■ What needs to be done
Set the pictures aside and write down, exactly as they appear, the lines from the one containing "This screenshot has height=932, width=1287." through the end of the material.
====
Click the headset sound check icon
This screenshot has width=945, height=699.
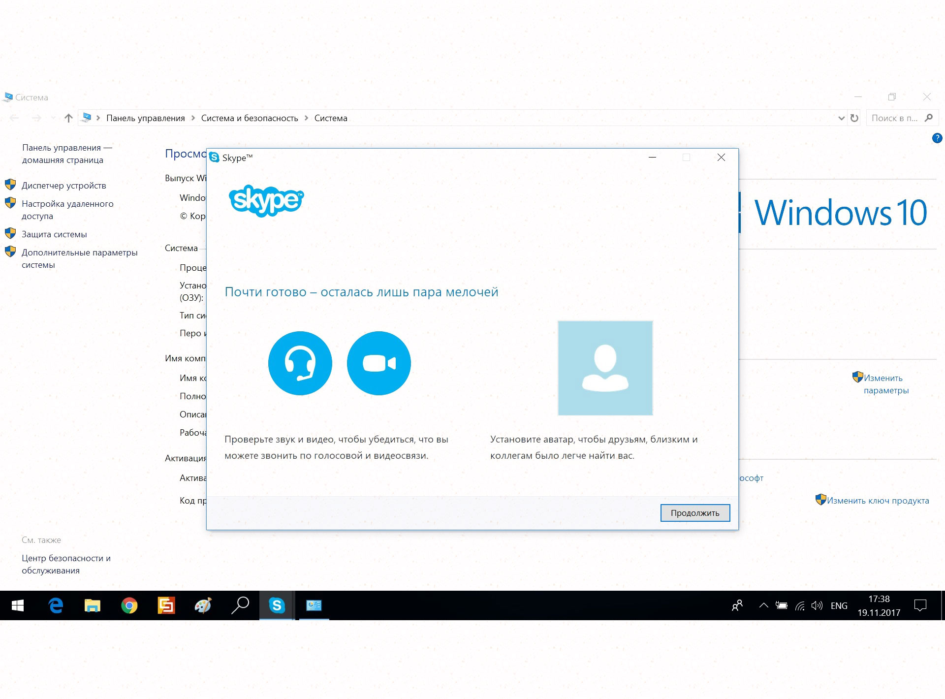click(x=300, y=363)
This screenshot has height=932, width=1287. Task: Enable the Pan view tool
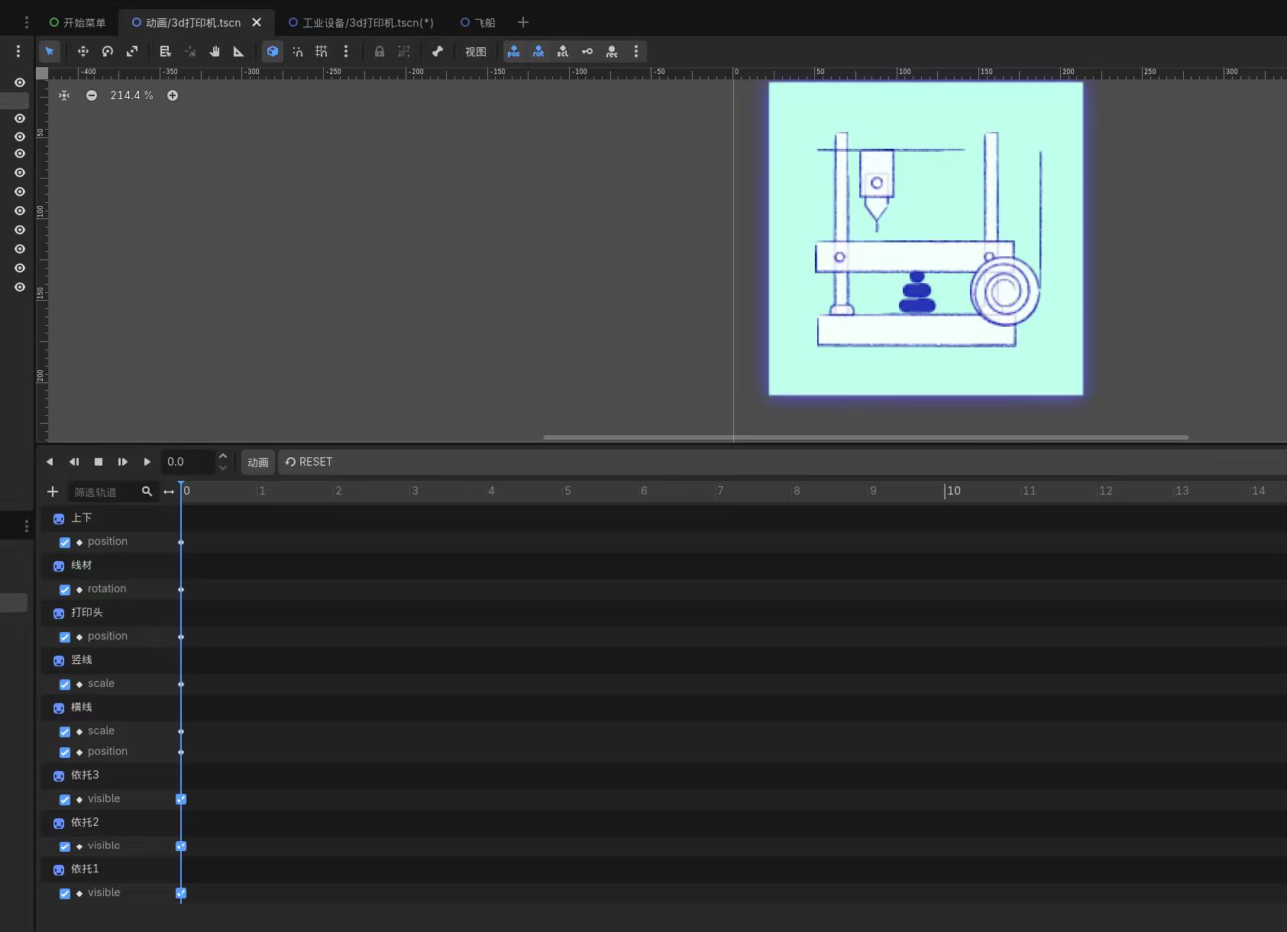pyautogui.click(x=215, y=51)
====
■ Result
This screenshot has height=932, width=1287. Task: Enable the Pan view tool
pyautogui.click(x=215, y=51)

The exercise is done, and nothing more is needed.